The decade actually started out with a subpar season in 1950 with Bob Berry’s final season. A losing record and a fourth place finish in conference is not what place high expectations for the following season, especially when the the school hires a 39 year old head coach with virtually no college Football experience who had led some great school boy basketball teams and had success as a Football coach at Mt. Vernon High School. ET found itself hiring a young and promising head coach, and nobody saw what would come next.

The first change was where the Lions were playing. A 12,000 seat stadium named in honor of the fallen ET students during World War II with a brand new track and facility that was way ahead of it’s time. The fanbase was still expecting good results and that would not change.
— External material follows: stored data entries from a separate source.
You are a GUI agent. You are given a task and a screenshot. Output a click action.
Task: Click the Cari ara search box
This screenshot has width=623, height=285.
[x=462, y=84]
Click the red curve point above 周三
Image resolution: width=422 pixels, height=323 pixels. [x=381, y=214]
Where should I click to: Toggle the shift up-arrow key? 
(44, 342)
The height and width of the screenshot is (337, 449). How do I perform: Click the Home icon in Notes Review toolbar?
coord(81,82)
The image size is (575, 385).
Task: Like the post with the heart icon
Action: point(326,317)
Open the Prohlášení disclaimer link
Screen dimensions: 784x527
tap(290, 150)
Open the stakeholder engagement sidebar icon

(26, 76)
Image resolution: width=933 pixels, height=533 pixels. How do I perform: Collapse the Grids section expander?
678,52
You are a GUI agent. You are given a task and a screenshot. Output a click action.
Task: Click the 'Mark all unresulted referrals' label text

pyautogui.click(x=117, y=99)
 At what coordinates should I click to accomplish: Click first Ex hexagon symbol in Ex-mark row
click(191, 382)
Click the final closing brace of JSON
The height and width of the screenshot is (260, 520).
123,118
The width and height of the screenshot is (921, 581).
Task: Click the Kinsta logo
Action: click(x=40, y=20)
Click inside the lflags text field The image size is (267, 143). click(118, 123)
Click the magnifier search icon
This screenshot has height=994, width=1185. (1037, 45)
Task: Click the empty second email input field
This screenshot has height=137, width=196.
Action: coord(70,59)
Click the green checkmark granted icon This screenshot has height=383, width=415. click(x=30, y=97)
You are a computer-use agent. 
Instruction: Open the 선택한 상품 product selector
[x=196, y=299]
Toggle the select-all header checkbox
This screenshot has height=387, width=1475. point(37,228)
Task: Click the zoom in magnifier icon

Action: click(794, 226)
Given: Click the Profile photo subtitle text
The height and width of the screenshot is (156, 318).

Smith’s season started with a tough loss to Abilene Christian in Commerce to start the season, but the next week the Lions notched a win in Ruston, Louisiana by taking down Louisiana Tech 27-7. For the final time in school history, the Lions would face off with North Texas in Denton, and like the most recent interactions with the Eagles, the Lions were routed 48-7. UNT would move into the major college football ranks over the following years and had been preparing for it in the previous years. Smith’s 1-2 start made many wonder in the community if the Lions were just going to stay in downward spiral.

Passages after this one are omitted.